In March 2006, it started selling what it called “S3 services”, and by the end of this year it will have 17 data centers or “regions” generating $12 billion in business, with almost 25% operating margins.
If this was an end result, it would have been a fantastic one. But this market is still in its infancy and is just now beginning to take off. That means Amazon’s cloud ceiling is unlimited.
In mathematical terms, the Amazon Web Services is a “variable,” while the rest of Amazon is “fixed.” We already know how the store operates, and we know how the “fulfilled by Amazon” part of the business goes. We even have a really good grip on Amazon Prime.
The all-transforming trend
What we don’t know is the degree to which Amazon Web Services have transformed technology, commerce, and the media.
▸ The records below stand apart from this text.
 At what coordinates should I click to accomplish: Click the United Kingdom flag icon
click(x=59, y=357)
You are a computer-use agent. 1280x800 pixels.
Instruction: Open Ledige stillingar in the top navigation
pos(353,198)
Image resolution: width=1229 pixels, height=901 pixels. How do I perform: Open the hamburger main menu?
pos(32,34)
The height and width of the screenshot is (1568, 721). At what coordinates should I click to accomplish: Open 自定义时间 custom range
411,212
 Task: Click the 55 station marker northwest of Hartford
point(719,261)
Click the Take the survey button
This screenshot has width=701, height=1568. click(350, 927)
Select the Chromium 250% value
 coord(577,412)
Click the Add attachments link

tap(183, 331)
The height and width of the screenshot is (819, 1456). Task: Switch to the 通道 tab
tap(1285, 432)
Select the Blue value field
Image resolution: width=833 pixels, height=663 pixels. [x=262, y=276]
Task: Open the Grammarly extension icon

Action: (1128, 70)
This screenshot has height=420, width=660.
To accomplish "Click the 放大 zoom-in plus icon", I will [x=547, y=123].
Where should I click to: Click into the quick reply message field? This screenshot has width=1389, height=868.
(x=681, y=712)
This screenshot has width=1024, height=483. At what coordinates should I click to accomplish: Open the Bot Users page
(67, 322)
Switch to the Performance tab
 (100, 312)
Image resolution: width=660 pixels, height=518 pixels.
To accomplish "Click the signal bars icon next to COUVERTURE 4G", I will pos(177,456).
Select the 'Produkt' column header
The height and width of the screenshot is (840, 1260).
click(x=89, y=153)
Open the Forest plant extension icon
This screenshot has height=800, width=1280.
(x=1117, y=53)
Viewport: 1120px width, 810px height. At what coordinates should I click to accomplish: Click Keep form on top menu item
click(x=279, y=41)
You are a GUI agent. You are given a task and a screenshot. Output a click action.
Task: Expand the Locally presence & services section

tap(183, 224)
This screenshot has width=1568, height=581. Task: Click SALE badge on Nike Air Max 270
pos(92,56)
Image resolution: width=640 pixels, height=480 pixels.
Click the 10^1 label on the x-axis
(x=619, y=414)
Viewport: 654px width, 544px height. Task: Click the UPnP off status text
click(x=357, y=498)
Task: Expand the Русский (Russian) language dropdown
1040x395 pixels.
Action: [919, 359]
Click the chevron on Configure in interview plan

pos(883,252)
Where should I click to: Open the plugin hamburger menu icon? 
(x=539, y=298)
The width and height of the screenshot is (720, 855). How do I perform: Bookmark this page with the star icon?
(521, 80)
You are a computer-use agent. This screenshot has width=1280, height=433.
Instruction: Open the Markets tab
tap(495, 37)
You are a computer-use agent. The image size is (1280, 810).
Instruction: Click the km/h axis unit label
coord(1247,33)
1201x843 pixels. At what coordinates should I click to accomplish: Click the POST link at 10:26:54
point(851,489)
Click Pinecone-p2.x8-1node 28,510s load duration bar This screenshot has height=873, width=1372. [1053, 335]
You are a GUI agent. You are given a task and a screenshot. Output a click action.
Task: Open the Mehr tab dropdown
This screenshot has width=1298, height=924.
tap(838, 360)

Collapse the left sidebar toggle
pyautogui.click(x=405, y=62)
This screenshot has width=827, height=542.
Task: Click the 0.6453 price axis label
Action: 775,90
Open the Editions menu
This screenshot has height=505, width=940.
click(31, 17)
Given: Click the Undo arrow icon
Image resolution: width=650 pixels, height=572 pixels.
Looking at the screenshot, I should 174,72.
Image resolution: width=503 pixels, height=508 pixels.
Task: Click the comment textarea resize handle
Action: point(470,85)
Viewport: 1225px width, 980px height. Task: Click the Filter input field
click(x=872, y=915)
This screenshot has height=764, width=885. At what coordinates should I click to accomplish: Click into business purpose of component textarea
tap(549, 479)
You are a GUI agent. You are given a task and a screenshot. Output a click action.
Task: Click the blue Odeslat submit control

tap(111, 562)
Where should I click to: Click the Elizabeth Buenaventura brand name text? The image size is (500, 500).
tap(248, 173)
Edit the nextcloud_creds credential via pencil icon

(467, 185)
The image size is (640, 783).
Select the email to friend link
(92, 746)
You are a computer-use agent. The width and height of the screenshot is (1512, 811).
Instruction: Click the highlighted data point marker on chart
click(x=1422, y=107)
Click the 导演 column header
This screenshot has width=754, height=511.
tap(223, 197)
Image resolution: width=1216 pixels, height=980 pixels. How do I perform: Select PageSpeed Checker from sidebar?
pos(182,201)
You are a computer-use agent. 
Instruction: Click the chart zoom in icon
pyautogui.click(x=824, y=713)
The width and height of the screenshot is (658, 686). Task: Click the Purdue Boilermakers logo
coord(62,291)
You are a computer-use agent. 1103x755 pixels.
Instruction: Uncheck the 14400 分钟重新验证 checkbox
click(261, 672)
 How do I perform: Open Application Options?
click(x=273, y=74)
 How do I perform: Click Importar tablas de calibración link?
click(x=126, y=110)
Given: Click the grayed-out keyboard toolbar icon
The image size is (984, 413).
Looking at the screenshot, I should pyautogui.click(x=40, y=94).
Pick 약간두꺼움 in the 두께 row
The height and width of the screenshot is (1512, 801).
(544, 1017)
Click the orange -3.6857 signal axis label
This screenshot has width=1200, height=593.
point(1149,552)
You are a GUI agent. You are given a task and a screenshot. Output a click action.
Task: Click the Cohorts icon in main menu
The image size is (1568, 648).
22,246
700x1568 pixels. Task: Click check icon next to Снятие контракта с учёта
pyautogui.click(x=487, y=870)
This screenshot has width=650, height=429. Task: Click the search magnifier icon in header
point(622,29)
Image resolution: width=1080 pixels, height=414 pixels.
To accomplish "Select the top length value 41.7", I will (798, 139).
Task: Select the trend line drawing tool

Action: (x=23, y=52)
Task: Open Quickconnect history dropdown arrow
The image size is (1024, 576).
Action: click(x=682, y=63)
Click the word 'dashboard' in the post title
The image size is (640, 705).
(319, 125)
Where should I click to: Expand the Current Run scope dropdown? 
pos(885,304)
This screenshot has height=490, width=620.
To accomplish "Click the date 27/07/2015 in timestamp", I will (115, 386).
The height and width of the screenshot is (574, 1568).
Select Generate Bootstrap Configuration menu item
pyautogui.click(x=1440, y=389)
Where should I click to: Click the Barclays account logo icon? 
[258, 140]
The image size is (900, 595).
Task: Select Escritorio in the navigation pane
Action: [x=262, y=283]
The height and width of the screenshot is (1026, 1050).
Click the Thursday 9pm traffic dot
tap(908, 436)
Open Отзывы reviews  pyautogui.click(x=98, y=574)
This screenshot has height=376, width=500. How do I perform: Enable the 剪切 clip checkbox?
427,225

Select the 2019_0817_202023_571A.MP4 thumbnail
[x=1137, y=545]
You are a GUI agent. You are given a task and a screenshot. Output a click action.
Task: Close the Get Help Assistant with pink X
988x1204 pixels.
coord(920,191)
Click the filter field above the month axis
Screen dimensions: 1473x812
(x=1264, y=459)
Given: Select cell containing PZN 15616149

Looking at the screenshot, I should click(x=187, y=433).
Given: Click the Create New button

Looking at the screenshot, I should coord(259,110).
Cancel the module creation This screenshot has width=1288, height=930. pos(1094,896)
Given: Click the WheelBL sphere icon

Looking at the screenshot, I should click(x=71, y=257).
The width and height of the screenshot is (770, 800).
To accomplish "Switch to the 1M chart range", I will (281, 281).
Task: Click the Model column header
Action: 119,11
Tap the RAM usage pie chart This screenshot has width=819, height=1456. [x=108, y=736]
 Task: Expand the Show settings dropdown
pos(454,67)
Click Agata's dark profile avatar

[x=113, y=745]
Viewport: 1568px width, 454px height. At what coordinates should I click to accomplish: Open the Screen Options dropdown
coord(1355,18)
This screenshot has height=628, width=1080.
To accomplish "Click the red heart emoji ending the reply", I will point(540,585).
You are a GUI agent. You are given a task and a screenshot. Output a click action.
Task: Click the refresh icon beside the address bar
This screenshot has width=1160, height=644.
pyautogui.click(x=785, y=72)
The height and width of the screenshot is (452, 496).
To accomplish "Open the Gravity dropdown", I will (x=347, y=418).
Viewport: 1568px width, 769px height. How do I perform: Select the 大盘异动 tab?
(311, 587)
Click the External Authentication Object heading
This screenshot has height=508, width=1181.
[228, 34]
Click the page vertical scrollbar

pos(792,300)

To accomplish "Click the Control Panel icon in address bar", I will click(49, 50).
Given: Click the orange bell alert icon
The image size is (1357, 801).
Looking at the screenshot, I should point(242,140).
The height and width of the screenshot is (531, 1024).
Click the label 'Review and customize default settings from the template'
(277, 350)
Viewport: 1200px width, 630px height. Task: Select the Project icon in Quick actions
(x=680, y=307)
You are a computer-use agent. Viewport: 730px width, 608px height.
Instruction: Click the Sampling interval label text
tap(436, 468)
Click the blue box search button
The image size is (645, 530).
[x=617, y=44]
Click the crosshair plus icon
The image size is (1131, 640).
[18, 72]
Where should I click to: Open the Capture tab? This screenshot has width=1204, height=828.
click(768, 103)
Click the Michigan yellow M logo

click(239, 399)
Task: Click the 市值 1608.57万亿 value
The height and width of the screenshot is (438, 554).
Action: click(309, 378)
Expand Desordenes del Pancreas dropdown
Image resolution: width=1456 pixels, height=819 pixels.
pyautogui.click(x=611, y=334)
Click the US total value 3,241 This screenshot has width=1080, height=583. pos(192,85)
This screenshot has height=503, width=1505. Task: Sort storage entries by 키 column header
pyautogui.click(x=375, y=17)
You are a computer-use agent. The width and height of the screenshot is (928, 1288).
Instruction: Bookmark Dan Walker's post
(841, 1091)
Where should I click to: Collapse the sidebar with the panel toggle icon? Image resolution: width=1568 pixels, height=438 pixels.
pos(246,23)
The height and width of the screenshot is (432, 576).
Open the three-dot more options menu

RBC Capital Markets calls AWS “the most powerful trend in all of technology, media, and telecommunications today.”
Technology giants like IBM (NYSE:IBM) and HP INC (NYSE:HPQ) have been completely sideswept because AWS builds its own servers. Media giants like CBS (NYSE:CBS) and Viacom -B (NASDAQ:VIAB) have been bypassed by Amazon’s services for clients such as Netflix (NASDAQ:NFLX). Some of the biggest merchants like Gap (NYSE:GPS) or Walmart (NYSE:WMT) have been put off balance by Amazon’s growing dominance in the marketplace.
Amazon stock jumped from $300/share to almost $700/share in just 18 months, but then it fell below $500 earlier in the year. Now it trades in a range of $560-575. There is an upward bias that points to this being a good time for small investors to buy into the stock.
The slow move up is the result of concerns about some customers “graduating”, such as Dropbox, which has finally built out the infrastructure allowing it to go from storage into content collaboration.
This kind of churn is expected, but few companies, like Facebook (NASDAQ:FB), actually have the capital structure, not to mention the guts, to make it come to fruition.
The numbers look good
As a result, analysts like Morgan Stanley (NYSE:MS) still display “hockey stick graphs” for AWS, thinking the cloud infrastructure business it controls will be worth $38 billion this year, and by 2019 grow another 300 percent to an impressive $106 billion (with Amazon getting almost half of it). Morgan Stanley says that the platform and software parts of the business will not go over the infrastructure growth rates until the following decade. Platforms and infrastructure are at the heart of the Amazon market.
One might argue that Amazon’s $275 billion market cap is “stretched” since it values the company at greater than 2.5 times its annual sales from last year. That’s very high for a retailer, but Amazon isn’t a retailer, it’s an infrastructure company. The key to the infrastructure is AWS. The $12 billion in anticipated 2016 revenue should be valued at 12x sales, which means all else will be worth about the same as revenue.
Amazon stock is getting to be like Apple, a stock you own rather than trade, one that’s growing into its current valuation and more over time.